When Attorney General Eric Holder announced he was stepping down, his critics were all over him for his record of zero prosecutions of big bank CEOs in connection with the fraud-infested financial crisis.

Among the critics was TV journalist Bill Moyers who said, “Attorney General Eric Holder’s resignation last week reminds us of an infuriating fact: No banking executives have been criminally prosecuted for their role in causing the biggest financial disaster since the Great Depression.”

His recent article carried the subhead “Too Big To Jail,” a subhead I also used in my book The Crime of Our Time on the crisis in 2010. Many have been writing about the sell-out to the banks by the Obama Administration for years.

Perhaps the most rigorous critic that Moyers interviewed, and I quoted then, was former Bank Regulator Bill Black who puts the blame where it deserves: At the top.

Bill Black gives one of his best recaps ever of the “too big to jail” syndrome on Bill Moyers.

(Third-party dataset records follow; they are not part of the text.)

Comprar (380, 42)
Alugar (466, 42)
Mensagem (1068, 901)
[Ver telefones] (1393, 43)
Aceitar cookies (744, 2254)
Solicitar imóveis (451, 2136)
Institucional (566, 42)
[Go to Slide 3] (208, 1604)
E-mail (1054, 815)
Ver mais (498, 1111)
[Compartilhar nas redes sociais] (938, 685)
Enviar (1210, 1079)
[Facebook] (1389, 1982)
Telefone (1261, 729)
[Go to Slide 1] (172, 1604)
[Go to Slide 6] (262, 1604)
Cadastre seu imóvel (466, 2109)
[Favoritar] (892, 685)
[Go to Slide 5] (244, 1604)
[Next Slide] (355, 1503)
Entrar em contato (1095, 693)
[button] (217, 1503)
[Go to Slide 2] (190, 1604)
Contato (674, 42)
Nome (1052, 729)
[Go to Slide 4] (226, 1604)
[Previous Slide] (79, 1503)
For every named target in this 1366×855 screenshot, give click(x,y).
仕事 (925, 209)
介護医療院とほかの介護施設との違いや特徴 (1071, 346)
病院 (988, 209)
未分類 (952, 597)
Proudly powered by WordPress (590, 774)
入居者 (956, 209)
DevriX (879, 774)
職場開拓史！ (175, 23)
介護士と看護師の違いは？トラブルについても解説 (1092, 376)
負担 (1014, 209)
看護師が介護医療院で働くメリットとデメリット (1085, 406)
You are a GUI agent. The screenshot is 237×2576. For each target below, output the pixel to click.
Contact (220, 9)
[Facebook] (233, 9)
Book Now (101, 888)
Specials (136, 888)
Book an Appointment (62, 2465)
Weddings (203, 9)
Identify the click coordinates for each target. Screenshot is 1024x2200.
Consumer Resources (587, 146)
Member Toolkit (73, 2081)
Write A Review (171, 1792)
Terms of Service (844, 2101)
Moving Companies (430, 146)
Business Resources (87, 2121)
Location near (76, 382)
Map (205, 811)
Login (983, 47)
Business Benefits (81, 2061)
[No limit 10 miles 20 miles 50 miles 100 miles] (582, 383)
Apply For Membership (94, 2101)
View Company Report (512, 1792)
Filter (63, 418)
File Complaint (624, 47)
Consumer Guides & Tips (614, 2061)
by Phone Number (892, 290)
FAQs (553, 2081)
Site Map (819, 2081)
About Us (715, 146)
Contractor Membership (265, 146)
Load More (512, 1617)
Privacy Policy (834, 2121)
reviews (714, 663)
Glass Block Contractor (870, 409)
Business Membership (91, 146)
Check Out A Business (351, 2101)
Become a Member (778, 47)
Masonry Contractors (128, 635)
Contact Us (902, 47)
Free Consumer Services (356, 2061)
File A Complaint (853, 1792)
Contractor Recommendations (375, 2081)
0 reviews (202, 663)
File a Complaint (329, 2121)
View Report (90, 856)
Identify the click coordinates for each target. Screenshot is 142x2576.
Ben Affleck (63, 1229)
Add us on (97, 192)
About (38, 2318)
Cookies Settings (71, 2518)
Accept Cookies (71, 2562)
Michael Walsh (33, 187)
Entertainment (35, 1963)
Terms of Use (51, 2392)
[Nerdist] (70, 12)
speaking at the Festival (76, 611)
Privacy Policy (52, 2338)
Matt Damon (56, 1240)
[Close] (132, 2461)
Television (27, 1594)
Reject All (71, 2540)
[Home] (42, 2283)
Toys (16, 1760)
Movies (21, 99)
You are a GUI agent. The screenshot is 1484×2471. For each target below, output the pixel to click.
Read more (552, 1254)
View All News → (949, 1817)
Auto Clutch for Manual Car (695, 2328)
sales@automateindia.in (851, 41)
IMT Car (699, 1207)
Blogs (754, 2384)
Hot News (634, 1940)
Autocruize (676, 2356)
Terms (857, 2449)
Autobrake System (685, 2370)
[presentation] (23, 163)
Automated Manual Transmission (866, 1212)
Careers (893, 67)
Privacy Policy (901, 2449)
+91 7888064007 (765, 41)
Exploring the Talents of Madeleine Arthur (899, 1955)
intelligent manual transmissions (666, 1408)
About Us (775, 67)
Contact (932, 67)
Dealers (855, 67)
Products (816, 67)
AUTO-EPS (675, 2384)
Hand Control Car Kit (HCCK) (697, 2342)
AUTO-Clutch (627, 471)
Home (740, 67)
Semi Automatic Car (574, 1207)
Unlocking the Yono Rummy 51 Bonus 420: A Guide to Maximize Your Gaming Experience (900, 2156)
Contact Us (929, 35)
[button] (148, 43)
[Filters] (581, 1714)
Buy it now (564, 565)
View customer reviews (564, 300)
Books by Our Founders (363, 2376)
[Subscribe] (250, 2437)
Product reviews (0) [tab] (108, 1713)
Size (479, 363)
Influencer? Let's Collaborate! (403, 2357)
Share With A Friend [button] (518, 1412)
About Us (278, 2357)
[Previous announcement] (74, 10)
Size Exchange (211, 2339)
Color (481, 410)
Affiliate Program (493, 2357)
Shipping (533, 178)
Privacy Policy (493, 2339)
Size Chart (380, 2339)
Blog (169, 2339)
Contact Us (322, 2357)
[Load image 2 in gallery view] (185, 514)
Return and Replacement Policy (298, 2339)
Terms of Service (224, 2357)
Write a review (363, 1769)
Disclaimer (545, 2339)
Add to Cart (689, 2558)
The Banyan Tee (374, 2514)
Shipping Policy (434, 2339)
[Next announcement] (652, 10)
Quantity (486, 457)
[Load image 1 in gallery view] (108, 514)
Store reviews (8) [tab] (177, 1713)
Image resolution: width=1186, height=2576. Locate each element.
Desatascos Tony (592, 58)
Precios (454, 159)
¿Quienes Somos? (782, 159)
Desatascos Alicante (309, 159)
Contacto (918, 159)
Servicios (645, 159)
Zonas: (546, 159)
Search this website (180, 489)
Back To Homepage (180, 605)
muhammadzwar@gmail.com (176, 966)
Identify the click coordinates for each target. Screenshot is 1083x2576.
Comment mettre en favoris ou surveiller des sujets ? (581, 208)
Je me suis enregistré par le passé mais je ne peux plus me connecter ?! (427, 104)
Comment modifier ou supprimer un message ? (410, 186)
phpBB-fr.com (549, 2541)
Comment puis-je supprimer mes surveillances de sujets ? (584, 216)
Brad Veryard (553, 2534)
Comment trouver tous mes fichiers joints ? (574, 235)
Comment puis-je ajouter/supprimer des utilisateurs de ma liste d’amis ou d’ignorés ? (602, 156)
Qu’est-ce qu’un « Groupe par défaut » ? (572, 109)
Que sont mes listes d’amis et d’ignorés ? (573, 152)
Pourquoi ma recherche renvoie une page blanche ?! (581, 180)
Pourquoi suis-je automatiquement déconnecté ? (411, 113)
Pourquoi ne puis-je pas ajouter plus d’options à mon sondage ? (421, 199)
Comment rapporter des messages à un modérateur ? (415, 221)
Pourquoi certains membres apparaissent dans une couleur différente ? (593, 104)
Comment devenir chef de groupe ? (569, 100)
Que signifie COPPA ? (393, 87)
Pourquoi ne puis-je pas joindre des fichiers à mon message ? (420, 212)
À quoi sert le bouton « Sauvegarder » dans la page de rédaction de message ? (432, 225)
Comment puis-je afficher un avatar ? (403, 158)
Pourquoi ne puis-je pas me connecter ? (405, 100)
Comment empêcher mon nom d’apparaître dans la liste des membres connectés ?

For readers who missed the story, Black gave critical testimony in a Federal prosecution of small fry mortgage fraudsters. He helped persuade the jury that in fact no fraud took place because the banks were willing to underwrite any predatory, poorly underwritten loan in the run-up to the crisis. Black savages the posture of the Department of Justice in this case and in general:

WILLIAM K. BLACK: Yeah, the saying in the savings and loan debacle is you never wanted to be the guy that was chasing mice while lions roamed the campsite. So the mice are these alleged tiny frauds type of thing, where they ignore the lions, who are the CEOs of the banks and such.

BILL MOYERS: And the jury said, no, it’s the lions.

WILLIAM K. BLACK: It’s–

BILL MOYERS: Not the mice.

WILLIAM K. BLACK: Yes. So this is a crisis created by the lenders. …We want them to prosecute but prosecute the lions and stop this nonsense.”

There were journalists like John Cassidy in the New Yorker and, of course financial executives, who defended the banksters by arguing that they made mistakes but not criminal ones, e.g., “The bankers got caught up in the bubble and did things—such as package together junky mortgages and market them to investors as triple-A securities—that in retrospect look suspiciously like deliberate fraud, but at the time appeared to be profitable and above-board ventures. The bankers were greedy, self-serving, imprudent, and negligent. In most cases, though, there was no active intent to defraud—or, at least, not one that could be demonstrated in a court of law.”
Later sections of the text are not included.